И вот наступил роковой день — 25 января 1935 года.

В этот день предполагалось торжественное открытие VII Всесоюзного съезда Советов. Со всех концов необъятного Советского Союза в столицу съехались депутаты. Народные избранники надеялись увидеть руководителей партии и среди них Куйбышева, услышать его волнующую, восторженную речь о грандиозных достижениях социалистического строительства.

Несмотря на то, что в этот день Валериан Владимирович особенно плохо чувствовал себя, был очень болен, он все же стал готовиться к выступлению на съезде. Пришлось заниматься и текущей работой: Валериан Владимирович знакомился с очередными делами, принимал работников аппарата Совнаркома, выслушивал их доклады, диктовал телеграммы, подписывал протоколы. Последними документами, подписанными им, были два постановления. Первое из них — об отпуске средств Таджикской ССР для оказания помощи пострадавшему от землетрясения населению. Второе — постановление об укреплении материальной базы пионерского лагеря «Артек».

Около двух часов дня Валериан Владимирович почувствовал крайнее переутомление и с трудом поднялся из-за рабочего стола.

— Придется сделать маленький перерыв. Я отдохну немного перед съездом, — сказал он, улыбаясь с каким-то виноватым смущением.

Валериан Владимирович, еле-еле добравшись до своей квартиры, прошел к себе в кабинет, с трудом разделся и прилег на кушетку, укрывшись пледом.

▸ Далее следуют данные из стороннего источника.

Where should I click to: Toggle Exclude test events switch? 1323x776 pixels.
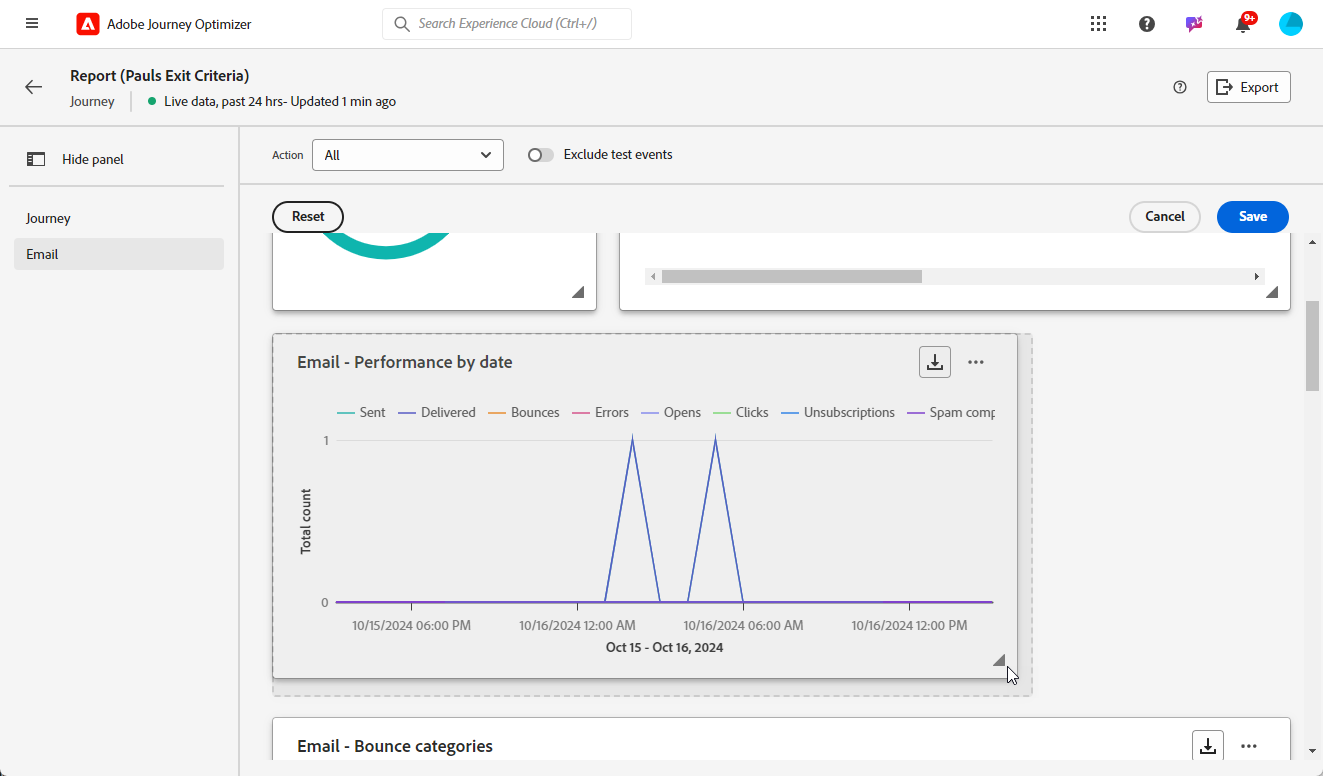tap(541, 155)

В квартире была только домашняя работница. Валериан Владимирович попросил ее навестить его минут через десять.

Когда же она возвратилась к нему, он уже был мертв…

Ровно в пять часов дня за столом Президиума VII Всесоюзного съезда Советов появился М. И. Калинин. Громом аплодисментов зал встретил Михаила Ивановича. Но он сурово прервал рукоплескания и сообщил горестную весть:

— Сегодня умер Валериан Владимирович Куйбышев… Почтим его память вставанием…

Глубоко потрясенные этим известием, депутаты встали. Зал замер в скорбном молчании.